Nachbemerkung zum Fall Engel

Zum Auftakt des sehr gut besuchten traditionellen Pensionärstreffens am 11. November 2004 machte Herr VRiLG Seedorf "Anmerkungen zum Fall Engel", berichtete von der Geschichte des Vorgangs und darüber, wie die Schwurgerichtskammer unter seinem Vorsitz den Fall erlebt, beurteilt und schließlich abgeurteilt hat. Zur Nachgeschichte, nämlich zum Spruch des Revisionsgerichts, beschränkte sich Herr Seedorf (höflicher- und taktvollerweise) auf sehr knappe Andeutungen. Da ein paar persönliche Gespräche mir dann aber zu zeigen schienen, dass der eine oder andere gern wüsste, was der 5. Strafsenat des BGH denn genau gesagt und entschieden hat, sei folgendes nachbemerkt:


Wie früher schon gesagt
[1], war das Hamburger Schwurgericht zu der Auffassung gelangt, dass der Befehl zur Geiselerschießung im Mai 1944 noch im Rahmen des damals kriegsvölkerrechtlich Erlaubten gelegen hatte, seine sozusagen schlichte Ausführung also keine Straftat (jedenfalls kein Mord) gewesen wäre, dass es im konkreten Falle aber (nur) deshalb anders gelegen habe, weil Engel den Befehl grausam, also in Durchbrechung der sog. Humanitätsschranke, habe vollziehen lassen. Darüber ließ sich freilich streiten; und es stand zu erwarten, dass der Revisionssenat just diese Frage ("Grausamkeit im Kriege"), an welcher Verurteilung oder Freispruch zu hängen schienen, entscheiden werde.
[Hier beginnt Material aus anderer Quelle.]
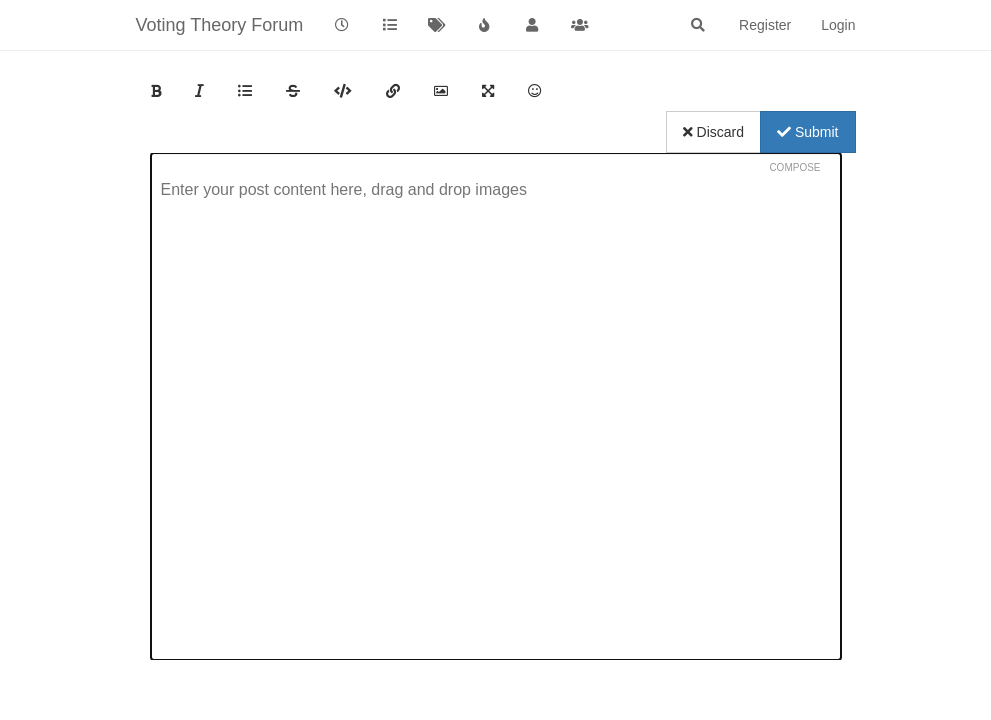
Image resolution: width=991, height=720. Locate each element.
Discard (713, 132)
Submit (807, 132)
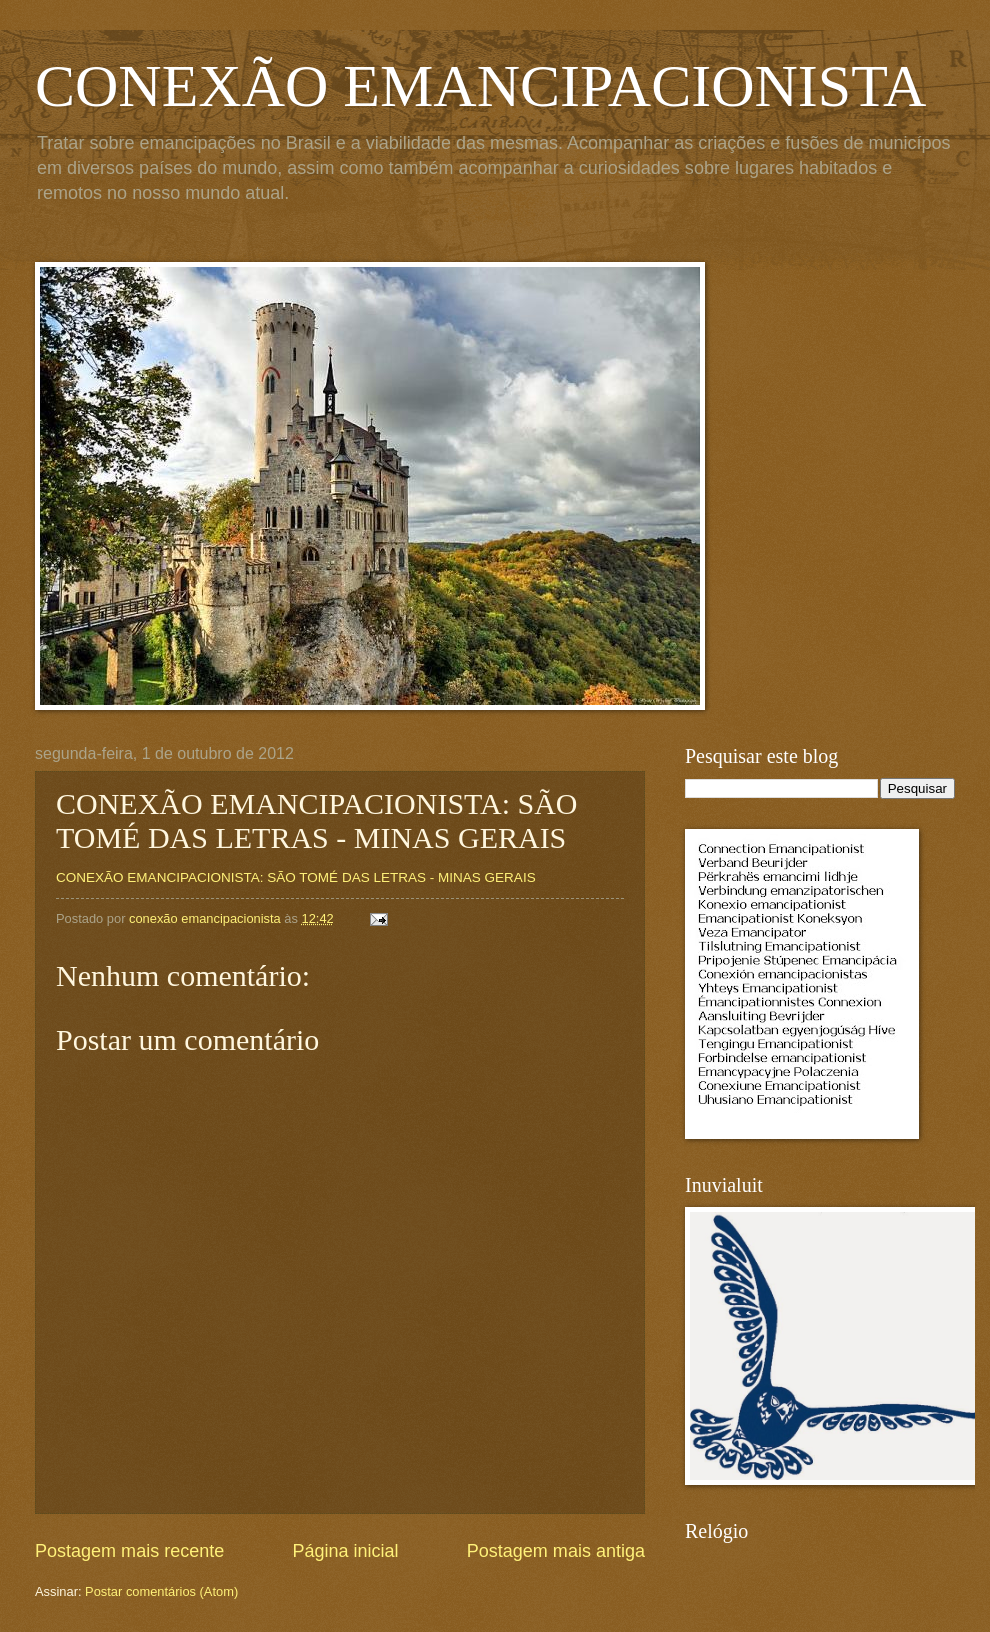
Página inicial (345, 1551)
Diese Erwartung hat er enttäuscht: Mit Beschluss vom 17. Juni 2004 hob der Leipziger Senat das Hamburger Urteil auf und stellte das Verfahren ein. Dieser Spruch, von dem die Medien erst eine Woche später - am 25. Juni 2004 – durch eine Karlsruher Pressemitteilung Wind bekamen, ließ zunächst vermuten, der BGH habe das Verfahren wegen des hohen Alters des 95-jährigen Angeklagten eingestellt. Von einer Aufhebung des Hamburger Urteils spricht die Presseerklärung im Irrealis und nimmt sie sogar in Abrede ("BGH hat von einer Aufhebung ... abgesehen"). Schon diese ungewöhnlichen Begleitumstände erlaubten die Vermutung, dass der Senat gemeint hatte, auf die Wirkung seiner Entscheidung im Gemenge und Gefüge politischer Stimmungen des In- und Auslands (Italien) Rücksicht nehmen zu sollen. Die Lektüre des schriftlichen Beschlusses, den die Redaktion der NJW alsbald abdruckte[2], bestätigt den ersten Eindruck:

Zunächst stimmt der Senat dem Hamburger Tatgericht zur Grausamkeit nicht nur zu, sondern übersteigert und überbietet dessen insgesamt noch vorsichtige (freilich deshalb auch rechtlich angreifbare) Begründung mit der durch nichts substantiierten, ganz abwegigen Bewertung, damals habe Engel ähnlich exzessiv wüten lassen, wie es von Nazi-KZs notorisch sei, wobei der Senat die kriegsvölkerrechtliche Frage nach der Zulässigkeit der befohlenen Vergeltung, mit der die Hamburger Richter sich abgeplagt hatten, einfach beiseite schiebt: Das damalige Kriegsvölkerrecht habe hinter eine inzwischen geläuterte Auffassung über den Wert menschlichen Lebens zurückzutreten, zumal seine Anwendung zugunsten deutscher Täter "vor dem Hintergrund deutscher Kriegsschuld am Zweiten Weltkrieg ..." grundlegend in Frage zu stellen sei .... Eine völkerrechtliche Neuigkeit, freilich eine applausversprechende! Dann aber vermeidet der Senat dennoch, das Urteil zu halten, mit dem (gänzlich inkonsequenten) Vorwurf, die Hamburger Richter hätten es an subjektiven Feststellungen fehlen lassen. Die freilich ließen sich - nota bene: nach über 60 Jahren! - durchaus noch nachholen; deshalb nur Urteilsaufhebung, kein Freispruch. Gleichwohl keine Rückverweisung, sondern Einstellung des Verfahrens: die Neuverhandlung werde aufwendig werden, und Engel sei doch schon recht alt .... In summa (man muss hier wirklich alles lesen und auf sich wirken lassen!) ein gewundenes Hin und Her, ein unschlüssiges Einerseits und Andererseits mit falschen Zungenschlägen. Ließ sich gegen das Urteil des Hamburger Schwurgerichts immerhin ein sachlicher Einwand erheben, weil es sich zu einem Standpunkt bekennt und den Streitgegenstand nicht vernebelt, muss die Kritik dem 5. Senat in alle Schlangenwindungen seines Beschlusses, dessen Widersprüche, Halbheiten und Suggestionen hinein folgen und kann letztlich gar nicht vermeiden zu fragen, ob man das denn überhaupt noch als höchstrichterliche Strafrechtsprechung im klassischen Sinne passieren lassen kann. Diese Kritik steht einstweilen noch aus. Lediglich um einen Anfang habe ich mich im Heft 32 der diesjährigen NJW[3] schon mal bemüht. ...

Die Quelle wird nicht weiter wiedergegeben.